Introduction to sharps injury prevention resources

This website provides information, tools, and strategies to reduce workers’ exposure to blood and body fluids of patients infected with bloodborne pathogens, such as HIV, hepatitis B virus (HBV) and hepatitis C virus (HCV). The greatest risk for workers is posed by percutaneous injuries (e.g., needlesticks and injuries from other sharp devices).

Overview of website: Each link in the right navigation bar guides you to essential documents such as the CDC’s sharps injury prevention workbook. The OSHA program addresses not only the bloodborne standard requirements but also supplemental implementation materials. Key agencies such as CDC, NIOSH and FDA provide major links to bloodborne pathogen information, guidelines, prevention and treatment, while Resources and tools complements OSHA’s program with other materials for program implementation and training. The association between worker and patient safety is well established, and Safe injection practices serve to protect everyone involved with the use of sharps.

Premier’s Safety Institute provides unique resources such as Premier’s “Needlestick Prevention Educational Brochure” that is intended for use in all healthcare delivery settings. Premier’s research on device field evaluations remains useful today for identifying important features when evaluating devices. Premier’s contract portfolio includes a robust selection of  safety devices available for member-only access in the Supply Chain Advisor catalog.

Risks of occupational bloodborne infection

Following a needlestick or other percutaneous injury from a sharp object (e.g., lancet, scalpel, broken glass), the risk of developing an infection will depend on the infectious status of the patient, the immune status of the worker, the severity of the needlestick injury, and the availability and use of appropriate post-exposure prophylaxis. CDC provides current information regarding post exposure prophylaxis and also links to the National Clinician’s Consultation Center’s Hotline providing rapid response to injuries.

Comprehensive information on occupational injury statistics, transmission risk, and disease outcomes for HIV, HBV, and HCV can be found in detail within the “CDC Workbook for designing, implementing, and evaluating a sharps injury prevention program.” More information about the workbook including educational slides, video, posters, and a 2-page CDC worker training pamphlet addressing  these issues are also available. For additional information about CDC resources see Key Agencies.

┄┄┄┄┄┄

_Work task_
Could you carry on the sharps injury prevention text after its closing sentence, "For additional information about CDC resources see Key Agencies."?

_Available data_
┄┄┄┄┄┄

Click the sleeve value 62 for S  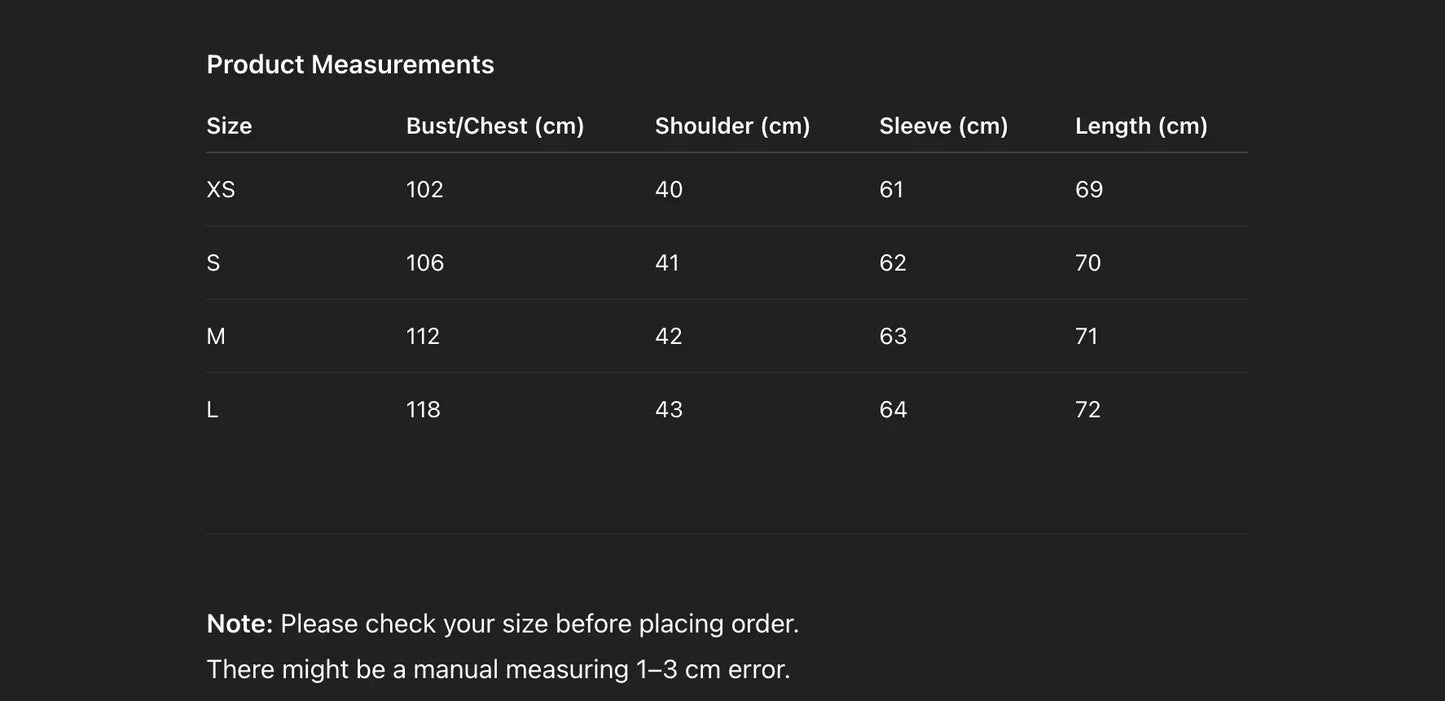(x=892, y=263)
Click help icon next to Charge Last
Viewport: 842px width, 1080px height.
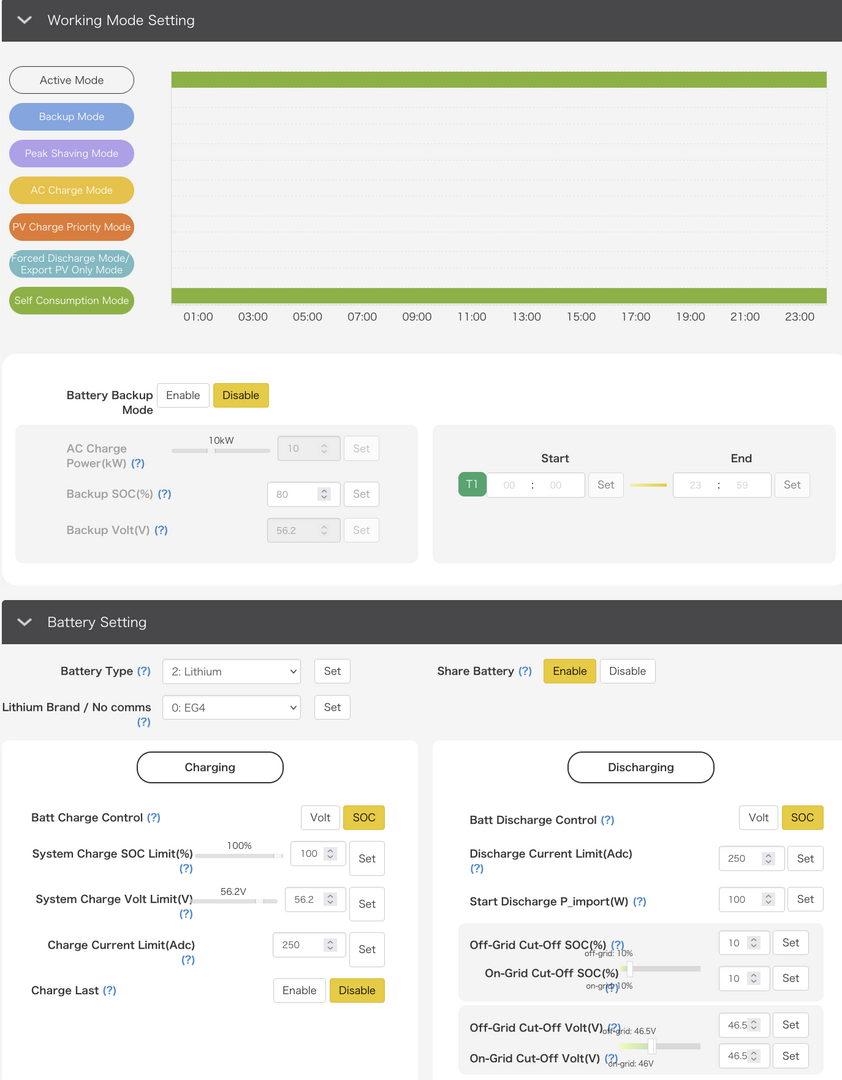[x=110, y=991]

┄┄┄┄┄┄

_Output of the task_
OSHA regulatory requirements

Federal OSHA and state laws have moved needlestick prevention to the top of the safety agenda. Selecting, evaluating and adopting safety devices require collaboration among many individuals in the healthcare setting, including front-line workers. To ensure a successful program each healthcare facility and care setting will need to tailor its approach to the specific risks and characteristics of the clinical environment and the needs and preferences of the workers. See the OSHA Program for additional information and strategies for implementation.

Sharps safety devices from Premier

Many safety devices designed to prevent sharps injuries — including syringes, phlebotomy devices, lancets, vascular access devices, suture needles, and sharps disposal containers — are available through Premier’s contracts with a wide variety of contracted suppliers. Additional information may be obtained at the website from Premier’s electronic catalog, available to Premier members with a password.

OSHA’s Bloodborne Pathogen Standard requires employers to solicit input from non-managerial, frontline workers responsible for direct patient care on the identification, evaluation and selection of effective engineering controls/devices to prevent sharps-related injuries, whether or not they are covered by a group purchasing contract.